Critic’s Thoughts On A Mango Shaped Space • “A Publishers Weekly contributor remarked that the book’s well defined characterization, natural sounding dialogue, and concrete imagery allows readers to feel Mia’s emotions and see through her kaleidoscope world.” • “Reviewing Mass’s book for School Journal, Eva Mitnick stated that “Mia’s voice is believable and her description of the vivid world she experiences, filled with slashes, blurs, and streaks of color, is fascinating.”
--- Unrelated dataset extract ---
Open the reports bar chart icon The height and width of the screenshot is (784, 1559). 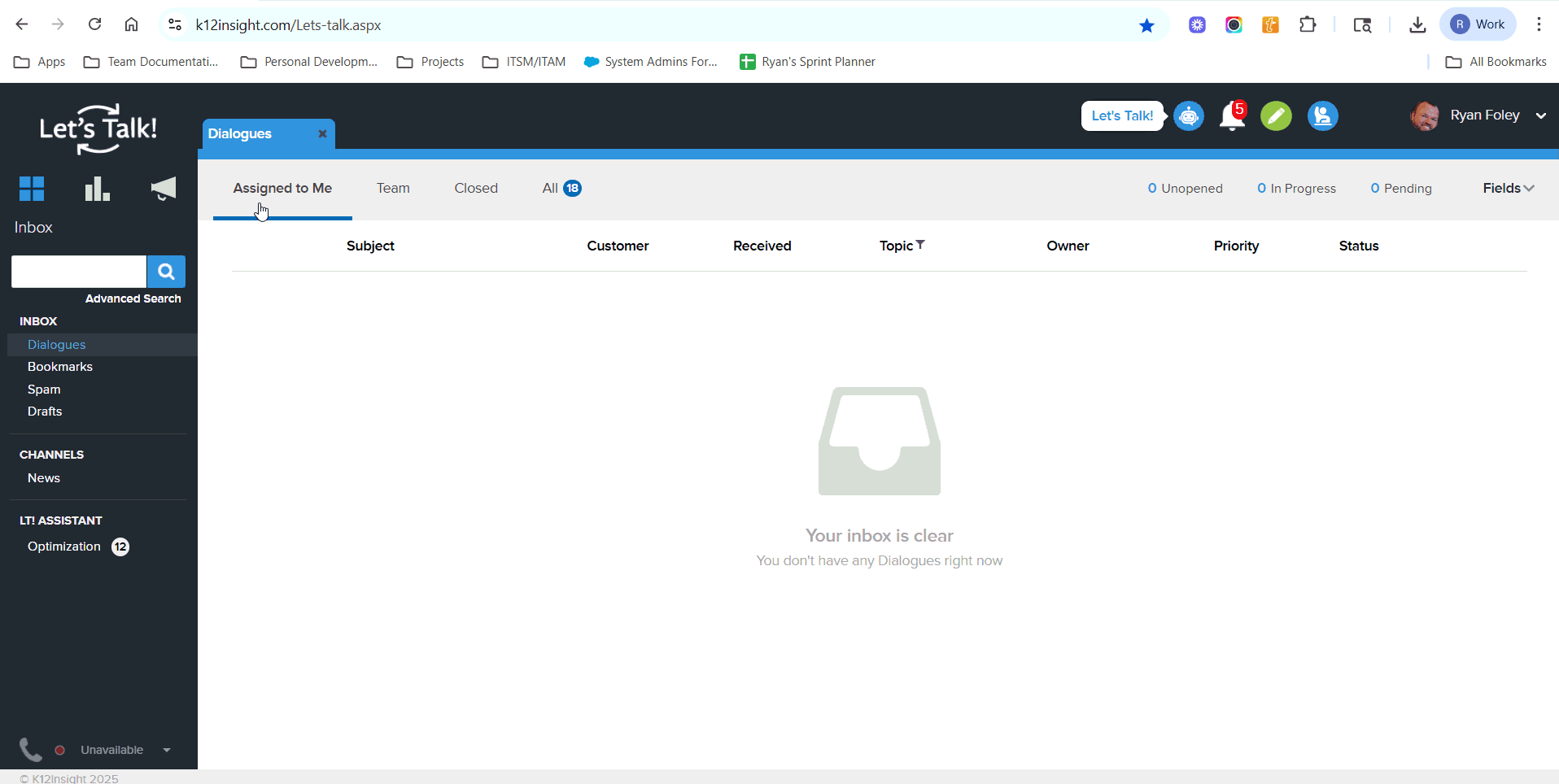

Author’s Inspiration For Becoming A Writer • “It really goes back to reading under the covers with a flashlight since I was eight. I just loved reading so much, and eventually I wanted to write my own stories. Now my four-year-old reads in the middle of the night with her flashlight and neither my husband nor I can stand to ask her to stop reading and go to sleep.” • Above was Wendy Mass’s response to the question Why did you want to become a writer? Asked by Book Diva.
Author’s Reason Behind Writing For Teens • Mass explained, “When I was at the age, reading was such a huge part of my life. I wouldn’t be the same person today if I didn’t have those wonderful stories living inside my head. It seems to me that those years, between ten and fourteen, are when kids figure out what kind of person they want to be both inside and outside, and how they want to live their life.” • She added, “We can experience things in books that we can never experience in life, but these experiences show us what is possible in our own life.”